NEW YORK (CBSNewYork) — The candidates for mayor in New York City are making their final campaign pushes ahead of Election Day.
Mayor Bill de Blasio addressed business and civic leaders Monday morning at a breakfast hosted by the Association for a Better New York.
He touted his accomplishments in his first four years, saying keeping crime down, creating more affordable housing, and advancing education was all about making this a livable city, 1010 WINS’ Juliet Papa reported.
“The notion underlying all of it is to keep New York, New York,” de Blasio said.
The mayor also attacked the Republican tax proposal declaring it takes “dead aim” at New York, claiming it will mean a tax increase for more than 700,000 New York City families.
“President Trump’s tax plan will hurt nowhere more than his own hometown and that is a sad commentary,” de Blasio said. “I think it’s fair to say he understands life in this city and think it’s strange that he would come up with a plan that would undermine us so deeply.”
Deafening silence greeted the mayor when he labeled himself a truth-teller and then told the well heeled crowd, “I don’t think a $1.5 trillion tax cut for wealthy Americans and corporations is the best way to move this country forward,” WCBS 880’s Rich Lamb reported.
If — as de Blasio put it — New Yorkers renew his employment contract, fixing the city’s property tax system will be one of his most difficult tasks.
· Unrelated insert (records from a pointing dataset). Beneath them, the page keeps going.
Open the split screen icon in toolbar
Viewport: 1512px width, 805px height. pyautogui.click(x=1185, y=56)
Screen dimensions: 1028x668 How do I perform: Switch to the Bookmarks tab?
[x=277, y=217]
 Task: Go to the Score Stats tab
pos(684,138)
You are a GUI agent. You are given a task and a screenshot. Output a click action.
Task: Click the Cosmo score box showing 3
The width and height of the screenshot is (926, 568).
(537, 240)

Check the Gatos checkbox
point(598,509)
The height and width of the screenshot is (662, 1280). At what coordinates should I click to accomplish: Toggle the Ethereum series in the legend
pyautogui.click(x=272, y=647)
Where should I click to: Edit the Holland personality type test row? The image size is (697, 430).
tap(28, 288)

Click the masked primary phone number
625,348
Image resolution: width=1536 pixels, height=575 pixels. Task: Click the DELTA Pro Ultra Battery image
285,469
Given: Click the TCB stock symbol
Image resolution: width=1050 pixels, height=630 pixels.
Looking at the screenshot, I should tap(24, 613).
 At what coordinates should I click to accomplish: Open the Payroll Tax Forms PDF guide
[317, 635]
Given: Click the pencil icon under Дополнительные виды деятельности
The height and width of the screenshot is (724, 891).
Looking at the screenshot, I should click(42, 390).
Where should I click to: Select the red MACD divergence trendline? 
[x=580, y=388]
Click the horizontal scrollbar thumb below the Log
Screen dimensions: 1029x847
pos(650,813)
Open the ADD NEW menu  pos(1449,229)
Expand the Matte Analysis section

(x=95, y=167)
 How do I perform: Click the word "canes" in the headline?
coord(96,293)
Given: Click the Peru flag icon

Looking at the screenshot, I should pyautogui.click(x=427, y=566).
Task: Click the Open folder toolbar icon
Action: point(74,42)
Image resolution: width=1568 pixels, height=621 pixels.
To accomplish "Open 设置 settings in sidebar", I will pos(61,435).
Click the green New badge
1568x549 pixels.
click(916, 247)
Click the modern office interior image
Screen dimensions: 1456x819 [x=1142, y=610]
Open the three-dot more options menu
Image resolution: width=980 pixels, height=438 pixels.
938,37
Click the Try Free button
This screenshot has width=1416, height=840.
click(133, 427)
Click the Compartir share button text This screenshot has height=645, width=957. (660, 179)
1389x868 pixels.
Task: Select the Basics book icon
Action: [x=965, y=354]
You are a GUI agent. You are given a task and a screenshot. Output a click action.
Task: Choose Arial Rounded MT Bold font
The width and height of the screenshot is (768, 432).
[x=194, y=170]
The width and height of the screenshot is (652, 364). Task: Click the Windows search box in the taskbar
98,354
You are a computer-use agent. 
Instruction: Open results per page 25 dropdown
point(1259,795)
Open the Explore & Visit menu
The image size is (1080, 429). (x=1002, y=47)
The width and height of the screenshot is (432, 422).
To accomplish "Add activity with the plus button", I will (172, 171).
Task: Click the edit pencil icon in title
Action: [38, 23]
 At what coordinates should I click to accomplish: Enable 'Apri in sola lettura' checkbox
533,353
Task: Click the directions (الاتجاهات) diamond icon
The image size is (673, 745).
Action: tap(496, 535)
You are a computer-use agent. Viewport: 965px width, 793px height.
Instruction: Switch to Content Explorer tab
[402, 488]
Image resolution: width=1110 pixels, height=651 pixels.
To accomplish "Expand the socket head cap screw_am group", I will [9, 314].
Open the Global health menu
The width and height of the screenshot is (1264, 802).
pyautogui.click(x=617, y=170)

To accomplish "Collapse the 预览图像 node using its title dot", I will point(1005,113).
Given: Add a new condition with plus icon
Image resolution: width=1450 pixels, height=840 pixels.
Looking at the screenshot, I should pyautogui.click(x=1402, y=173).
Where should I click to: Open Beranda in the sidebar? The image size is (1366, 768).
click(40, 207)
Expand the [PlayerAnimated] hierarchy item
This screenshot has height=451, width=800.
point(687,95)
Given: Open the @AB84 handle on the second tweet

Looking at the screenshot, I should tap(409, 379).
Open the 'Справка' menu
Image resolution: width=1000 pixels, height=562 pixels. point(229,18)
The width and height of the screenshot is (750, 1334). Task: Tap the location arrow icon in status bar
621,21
It’s up there with homelessness.
“If they choose me, we’re going to get to work on this on a very big and focused manner,” he said.
As CBS2’s Marcia Kramer reported, Republican challenger Nicole Malliotakis has been endorsed by former Governor George Pataki.
“Today is the 100th anniversary of women’s suffrage. In New York we have never had a woman mayor, hopefully after tomorrow we will. It will be Nicole,” he said.
Malliotakis pointed out that she and Pataki share the same political hero, Teddy Roosevelt.
“We try to carry out the moral compass of Teddy Roosevelt, someone who stood up to his own party,” she said, “Stood up against Tammany Hall as well.”
Malliotakis made stops at a bakery and diner in Queens, two public schools, Federal Hall and a celebration of the 100th anniversary of women’s suffrage in New York.
Independent Bo Dietl held up a picture of the mayor with Arab activist Linda Sarsour and tried to win the Jewish vote by pointing out that his daughter and grandson are Jewish.
The mayor said readjusting property taxes will require city and state legislation and could take as long as two years to solve.
He also offered another caveat. He’s not going to do anything to reduce the income New York City gets from the tax, so it could mean re-arranging who pays and how much.